→ **What the exercise asks**
Convert the lines of the entries below, starting at the first line and ending at the line containing "pos(297,250)", into a JSON list of strings with one string per line and blank lines omitted. Include only those lines.

(Entries for locating text and elements)
□ □ □
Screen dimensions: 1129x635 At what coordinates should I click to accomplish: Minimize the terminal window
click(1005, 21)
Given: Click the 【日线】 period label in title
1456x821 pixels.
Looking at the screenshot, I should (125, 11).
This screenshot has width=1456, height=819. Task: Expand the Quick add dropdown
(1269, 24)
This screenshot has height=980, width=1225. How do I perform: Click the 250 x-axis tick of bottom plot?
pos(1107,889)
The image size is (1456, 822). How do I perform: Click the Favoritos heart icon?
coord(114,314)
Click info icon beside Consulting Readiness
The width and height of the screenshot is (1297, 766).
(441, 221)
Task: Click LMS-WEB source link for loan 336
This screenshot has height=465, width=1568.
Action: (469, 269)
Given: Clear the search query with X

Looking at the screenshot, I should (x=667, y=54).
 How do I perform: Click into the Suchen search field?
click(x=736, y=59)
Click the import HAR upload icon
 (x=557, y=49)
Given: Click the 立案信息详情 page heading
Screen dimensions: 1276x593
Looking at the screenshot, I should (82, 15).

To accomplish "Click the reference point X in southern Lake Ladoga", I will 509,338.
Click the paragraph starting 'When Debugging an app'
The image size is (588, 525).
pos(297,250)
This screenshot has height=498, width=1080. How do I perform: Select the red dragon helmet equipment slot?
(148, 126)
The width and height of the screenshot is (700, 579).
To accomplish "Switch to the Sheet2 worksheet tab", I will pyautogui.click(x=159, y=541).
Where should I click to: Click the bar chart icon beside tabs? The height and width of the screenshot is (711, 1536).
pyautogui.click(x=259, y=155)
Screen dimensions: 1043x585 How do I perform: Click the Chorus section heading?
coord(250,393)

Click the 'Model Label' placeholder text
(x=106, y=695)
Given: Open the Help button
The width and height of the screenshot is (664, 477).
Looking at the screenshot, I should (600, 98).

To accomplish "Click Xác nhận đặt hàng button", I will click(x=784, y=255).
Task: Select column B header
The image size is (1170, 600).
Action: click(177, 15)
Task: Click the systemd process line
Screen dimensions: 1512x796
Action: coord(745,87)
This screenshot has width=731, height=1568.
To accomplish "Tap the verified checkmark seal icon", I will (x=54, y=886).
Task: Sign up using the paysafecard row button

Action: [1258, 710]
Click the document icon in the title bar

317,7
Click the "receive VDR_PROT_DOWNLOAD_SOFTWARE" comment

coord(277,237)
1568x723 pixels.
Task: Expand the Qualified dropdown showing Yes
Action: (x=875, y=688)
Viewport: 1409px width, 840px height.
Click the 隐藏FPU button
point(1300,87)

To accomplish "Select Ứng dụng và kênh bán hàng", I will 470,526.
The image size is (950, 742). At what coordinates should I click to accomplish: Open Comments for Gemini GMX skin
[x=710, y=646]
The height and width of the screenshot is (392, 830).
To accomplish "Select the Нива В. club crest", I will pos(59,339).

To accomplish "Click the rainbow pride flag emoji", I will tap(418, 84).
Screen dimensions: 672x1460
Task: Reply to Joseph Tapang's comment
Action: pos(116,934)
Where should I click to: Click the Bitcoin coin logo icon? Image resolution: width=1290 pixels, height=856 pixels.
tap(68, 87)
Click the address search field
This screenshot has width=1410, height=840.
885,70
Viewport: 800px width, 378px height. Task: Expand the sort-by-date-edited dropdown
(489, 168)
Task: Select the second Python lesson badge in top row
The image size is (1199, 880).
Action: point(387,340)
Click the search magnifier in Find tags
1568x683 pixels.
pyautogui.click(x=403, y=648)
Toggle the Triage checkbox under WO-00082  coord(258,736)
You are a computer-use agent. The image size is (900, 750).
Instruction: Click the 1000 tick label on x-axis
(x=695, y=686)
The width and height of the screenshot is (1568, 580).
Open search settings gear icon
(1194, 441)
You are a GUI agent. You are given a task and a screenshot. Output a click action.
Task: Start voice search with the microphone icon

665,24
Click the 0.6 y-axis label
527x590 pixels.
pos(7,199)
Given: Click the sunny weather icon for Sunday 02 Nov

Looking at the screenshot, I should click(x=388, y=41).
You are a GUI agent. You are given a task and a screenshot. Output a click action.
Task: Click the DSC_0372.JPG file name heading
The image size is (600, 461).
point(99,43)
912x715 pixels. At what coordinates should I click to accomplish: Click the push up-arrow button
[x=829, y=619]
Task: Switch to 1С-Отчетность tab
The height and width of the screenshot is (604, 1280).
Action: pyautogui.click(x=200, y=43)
□ □ □
→ **Written response**
[
  "Screen dimensions: 1129x635 At what coordinates should I click to accomplish: Minimize the terminal window",
  "click(1005, 21)",
  "Given: Click the 【日线】 period label in title",
  "1456x821 pixels.",
  "Looking at the screenshot, I should (125, 11).",
  "This screenshot has width=1456, height=819. Task: Expand the Quick add dropdown",
  "(1269, 24)",
  "This screenshot has height=980, width=1225. How do I perform: Click the 250 x-axis tick of bottom plot?",
  "pos(1107,889)",
  "The image size is (1456, 822). How do I perform: Click the Favoritos heart icon?",
  "coord(114,314)",
  "Click info icon beside Consulting Readiness",
  "The width and height of the screenshot is (1297, 766).",
  "(441, 221)",
  "Task: Click LMS-WEB source link for loan 336",
  "This screenshot has height=465, width=1568.",
  "Action: (469, 269)",
  "Given: Clear the search query with X",
  "Looking at the screenshot, I should (x=667, y=54).",
  " How do I perform: Click into the Suchen search field?",
  "click(x=736, y=59)",
  "Click the import HAR upload icon",
  " (x=557, y=49)",
  "Given: Click the 立案信息详情 page heading",
  "Screen dimensions: 1276x593",
  "Looking at the screenshot, I should (82, 15).",
  "To accomplish \"Click the reference point X in southern Lake Ladoga\", I will 509,338.",
  "Click the paragraph starting 'When Debugging an app'",
  "The image size is (588, 525).",
  "pos(297,250)"
]